海堂編

LoveSick


あれから1週間寿也からの連絡は途絶え、家に行っても会えない日々が続く。

「なんだよ寿の野郎、そんな怒らなくってもいいのに……」

すっかり肌寒くなって秋も深まる堤防沿いの土手に腰を降ろして、深いため息をつく。

なんとかして、アメリカに行く前に寿也だけには理解してもらいたかった。

夕暮れになっても動くことができずに、ずっと川面を眺めては溜息を吐き、その辺の石を投げ込んだ。

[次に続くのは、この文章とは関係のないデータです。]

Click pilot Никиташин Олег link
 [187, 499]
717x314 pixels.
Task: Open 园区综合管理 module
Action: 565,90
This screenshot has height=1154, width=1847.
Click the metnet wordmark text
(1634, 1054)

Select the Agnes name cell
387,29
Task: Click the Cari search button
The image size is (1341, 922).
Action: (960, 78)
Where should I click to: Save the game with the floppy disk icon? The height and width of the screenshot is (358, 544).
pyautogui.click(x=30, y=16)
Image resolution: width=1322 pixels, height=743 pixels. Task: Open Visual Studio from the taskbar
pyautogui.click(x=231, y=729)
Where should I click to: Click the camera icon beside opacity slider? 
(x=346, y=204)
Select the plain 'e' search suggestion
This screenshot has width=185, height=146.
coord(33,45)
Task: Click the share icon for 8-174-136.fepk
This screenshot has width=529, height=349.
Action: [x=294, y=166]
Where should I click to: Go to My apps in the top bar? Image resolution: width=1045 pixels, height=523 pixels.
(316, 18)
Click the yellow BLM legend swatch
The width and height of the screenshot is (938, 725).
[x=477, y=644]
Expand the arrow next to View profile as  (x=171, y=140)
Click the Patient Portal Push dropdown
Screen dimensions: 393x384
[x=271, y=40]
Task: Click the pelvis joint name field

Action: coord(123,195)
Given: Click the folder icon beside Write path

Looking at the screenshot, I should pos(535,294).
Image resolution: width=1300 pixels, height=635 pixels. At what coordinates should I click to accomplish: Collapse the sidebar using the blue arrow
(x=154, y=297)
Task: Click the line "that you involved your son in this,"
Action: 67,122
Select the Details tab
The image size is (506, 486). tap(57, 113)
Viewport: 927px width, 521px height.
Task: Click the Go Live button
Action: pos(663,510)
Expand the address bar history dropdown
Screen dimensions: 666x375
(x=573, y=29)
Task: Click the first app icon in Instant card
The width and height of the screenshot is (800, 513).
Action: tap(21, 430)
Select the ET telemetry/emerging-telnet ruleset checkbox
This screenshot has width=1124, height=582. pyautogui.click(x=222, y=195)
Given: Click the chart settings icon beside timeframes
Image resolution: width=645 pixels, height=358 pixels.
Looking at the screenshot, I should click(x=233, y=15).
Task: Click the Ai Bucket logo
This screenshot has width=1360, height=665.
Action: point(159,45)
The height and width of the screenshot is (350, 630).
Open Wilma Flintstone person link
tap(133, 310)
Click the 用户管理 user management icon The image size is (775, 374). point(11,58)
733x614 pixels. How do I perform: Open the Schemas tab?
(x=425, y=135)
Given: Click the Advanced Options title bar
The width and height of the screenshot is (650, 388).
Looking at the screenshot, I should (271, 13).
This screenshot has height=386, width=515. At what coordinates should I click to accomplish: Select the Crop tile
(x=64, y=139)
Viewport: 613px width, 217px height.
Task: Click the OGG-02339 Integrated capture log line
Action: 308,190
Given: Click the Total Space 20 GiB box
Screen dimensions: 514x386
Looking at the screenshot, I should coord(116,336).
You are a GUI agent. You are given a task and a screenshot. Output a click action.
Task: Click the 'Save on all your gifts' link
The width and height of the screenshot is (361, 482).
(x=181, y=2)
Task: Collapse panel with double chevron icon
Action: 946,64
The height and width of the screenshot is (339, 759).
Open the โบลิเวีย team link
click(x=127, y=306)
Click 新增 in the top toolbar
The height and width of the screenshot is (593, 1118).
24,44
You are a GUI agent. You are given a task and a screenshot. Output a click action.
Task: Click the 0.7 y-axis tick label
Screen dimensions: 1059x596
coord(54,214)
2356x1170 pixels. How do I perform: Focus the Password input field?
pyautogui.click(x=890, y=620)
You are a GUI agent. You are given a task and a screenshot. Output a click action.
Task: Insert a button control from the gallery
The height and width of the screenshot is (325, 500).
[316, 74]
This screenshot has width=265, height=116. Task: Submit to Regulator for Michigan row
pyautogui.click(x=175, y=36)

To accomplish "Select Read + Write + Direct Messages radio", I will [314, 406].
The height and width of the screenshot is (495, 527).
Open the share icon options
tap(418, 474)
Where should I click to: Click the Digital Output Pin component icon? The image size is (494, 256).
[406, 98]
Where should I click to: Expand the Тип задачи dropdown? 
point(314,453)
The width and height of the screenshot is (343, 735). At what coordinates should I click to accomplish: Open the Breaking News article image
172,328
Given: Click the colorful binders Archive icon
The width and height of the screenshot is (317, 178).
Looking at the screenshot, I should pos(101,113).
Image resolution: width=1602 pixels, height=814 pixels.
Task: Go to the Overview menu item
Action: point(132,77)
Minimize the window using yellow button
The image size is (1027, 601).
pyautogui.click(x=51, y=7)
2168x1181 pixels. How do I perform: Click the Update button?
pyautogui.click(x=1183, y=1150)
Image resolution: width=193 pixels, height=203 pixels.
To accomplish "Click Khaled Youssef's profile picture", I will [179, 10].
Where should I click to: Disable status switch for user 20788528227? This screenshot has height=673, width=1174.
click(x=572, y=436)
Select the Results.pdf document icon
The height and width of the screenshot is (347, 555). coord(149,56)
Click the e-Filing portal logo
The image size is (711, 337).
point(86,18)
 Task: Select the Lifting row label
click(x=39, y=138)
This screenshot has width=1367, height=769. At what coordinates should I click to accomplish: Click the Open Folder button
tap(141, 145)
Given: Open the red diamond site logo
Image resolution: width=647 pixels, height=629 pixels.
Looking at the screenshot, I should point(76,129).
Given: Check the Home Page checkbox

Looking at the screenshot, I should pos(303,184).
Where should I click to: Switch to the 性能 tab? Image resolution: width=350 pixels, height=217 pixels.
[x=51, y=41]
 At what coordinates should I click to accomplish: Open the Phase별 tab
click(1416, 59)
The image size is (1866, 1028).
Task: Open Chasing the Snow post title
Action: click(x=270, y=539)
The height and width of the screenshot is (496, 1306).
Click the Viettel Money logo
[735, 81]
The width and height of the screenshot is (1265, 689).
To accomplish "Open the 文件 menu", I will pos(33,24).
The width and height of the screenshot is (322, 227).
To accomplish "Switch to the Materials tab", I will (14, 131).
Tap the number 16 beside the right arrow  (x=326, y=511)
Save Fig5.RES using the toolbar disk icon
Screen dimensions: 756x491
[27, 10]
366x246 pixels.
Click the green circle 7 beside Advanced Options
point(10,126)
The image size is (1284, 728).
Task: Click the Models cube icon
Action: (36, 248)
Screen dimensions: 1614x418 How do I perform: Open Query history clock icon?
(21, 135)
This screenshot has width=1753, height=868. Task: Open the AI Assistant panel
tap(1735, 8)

石は彼の心を表すかのように、ポチャンと虚しい音を立てて沈んでいく。

「寿の馬鹿野郎……」

膝を抱え俯くと、寂しくてたまらなかった。

すっかり、辺りも暗くなりゆっくりと立ち上がる。

「あーあ。帰ろ」

憂鬱な気分で自転車に跨ると重い足取りで家に戻った。


家に帰ると、珍しく家族がそろっていた。

「ママー、吾郎兄ちゃん帰ってきたよ」

弟の真吾が嬉しそうに、飛び跳ねる。

何かいいことでもあったのかと、リビングに足を運んだ。

テーブルには大きなケーキやご馳走が並んでいて、吾郎は首を傾げた。

「すっげぇ豪華だなぁ。今日はなんかの祝いの日か?」

「何言ってるの。今日は吾郎の誕生日でしょ?」

桃子の言葉にハッと顔を上げる。

そういえばそうだった。

せっかく祝ってくれるのは嬉しいけれど、とても心の底から楽しめる気分ではなかった。

もともとそんなイベントには大して興味もなかったし、祝ってもらう年齢でもない。

桃子は今年が最後になるかも知れないから。

と少し寂しそうに笑った。

ひとしきり祝ってもらった後、部屋に戻った吾郎は机に目をやった。

そこにはあのときのボールと、去年の誕生日に貰ったリストバンドが並べておいてある。

寿也には、毎年色んなものを貰っていた。

おととしは、素敵な思い出を、去年はリストバンド。

でも今年は……。

別にプレゼントが欲しいわけではない。

せめて、今日くらい声が聞きたかった。

けれど何度電話を入れても電源が切られており、繋がらない。

完全に自分と距離を置くつもりなのか。

そう考えると寂しくて、悲しくて胸が締め付けられる思いがした。

誰でもいいから側にいて欲しかった。

側にいて抱きしめて欲しい。

この胸の苦しさを忘れさせて欲しかった。

ふと、手に取った携帯のディスプレイに眉村の番号が浮かぶ。

「眉村……か」

暫くその番号を眺めていたが、思い切って通話ボタンを押した。